What, then, could historians do differently? Ben says that “[w]e may understand that the Tea Party isn’t doing history, but I don’t think the Tea Party would agree.” Similarly, college students don’t understand why wikipedia is not a reliable source for a paper. In both cases, I suspect, these parties believe that they are being discredited for another person’s subjective judgment or, even worse, for failing to genuflect appropriately to an imposed symbol of authority.
But this is quite simply not the case. Historical conclusions are subject to a process of review and correction. Like all such processes, sometimes this one works better than others. (Make no mistake about it, academic historians do harbor consistent prejudices against historians without Ph.D.s., or who try to write for an audience comprised of non-specialists.) But historical standards are much more than asserting the authority of the writer, his/her position, credentials, publisher, etc. I don’t think that many non-historians believe this. If so, the it would return me to my original point about historians bringing information about the practice of history, rather than specific results of that inquiry, into the public square.

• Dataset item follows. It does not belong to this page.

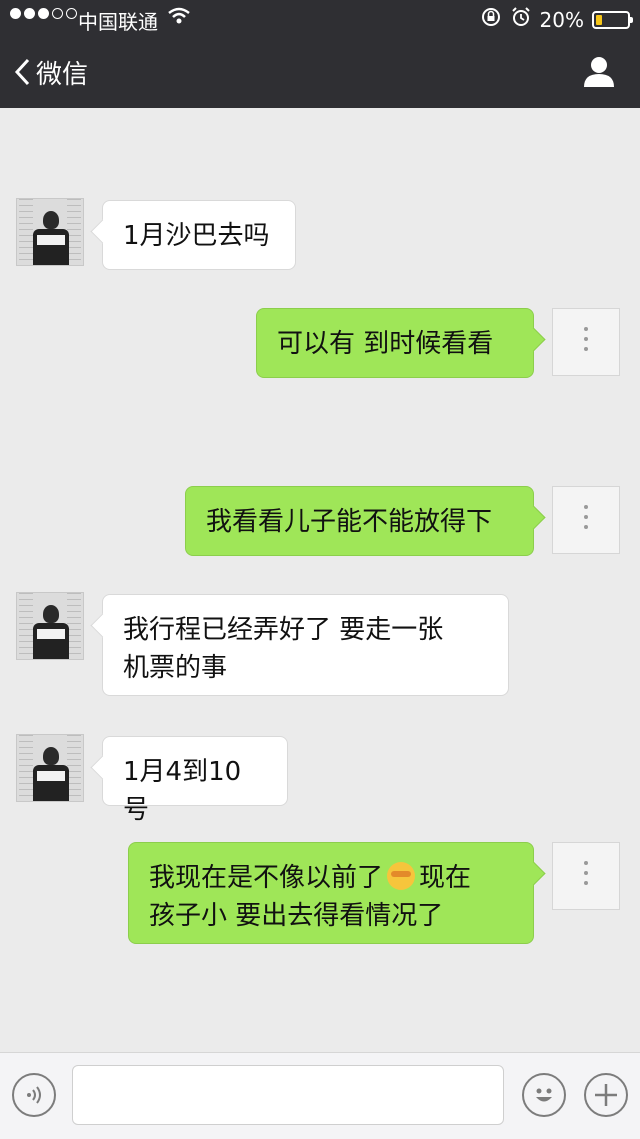 The width and height of the screenshot is (640, 1139). What do you see at coordinates (179, 18) in the screenshot?
I see `wifi-icon` at bounding box center [179, 18].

As a side note, the most effective place to increase the awareness of historical methodology is not the op-ed pages, but the the classroom. But in my own introductory courses (truly the most important classes in this regard), I make no attempt whatsoever to expose students to the norms of historical inquiry and the special challenges that these standards raise. The reasons: in my view, the students’ awareness of even the most basic facts of U.S. history is so lacking that I believe the time is better spent on that, and I have far too many students each semester to engage in the kind of textual analysis and discussion that raising this point would require. I wonder if the perceived lack of historical literacy under discussion has less to do with the politicization of history (as represented in this discussion by the Tea Party) than with a problem in history education. I refer to, of course, the same old issues: too many students in the classroom, an over-reliance on the part of the university on lecturers and adjuncts, insufficient pay, and underprepared students.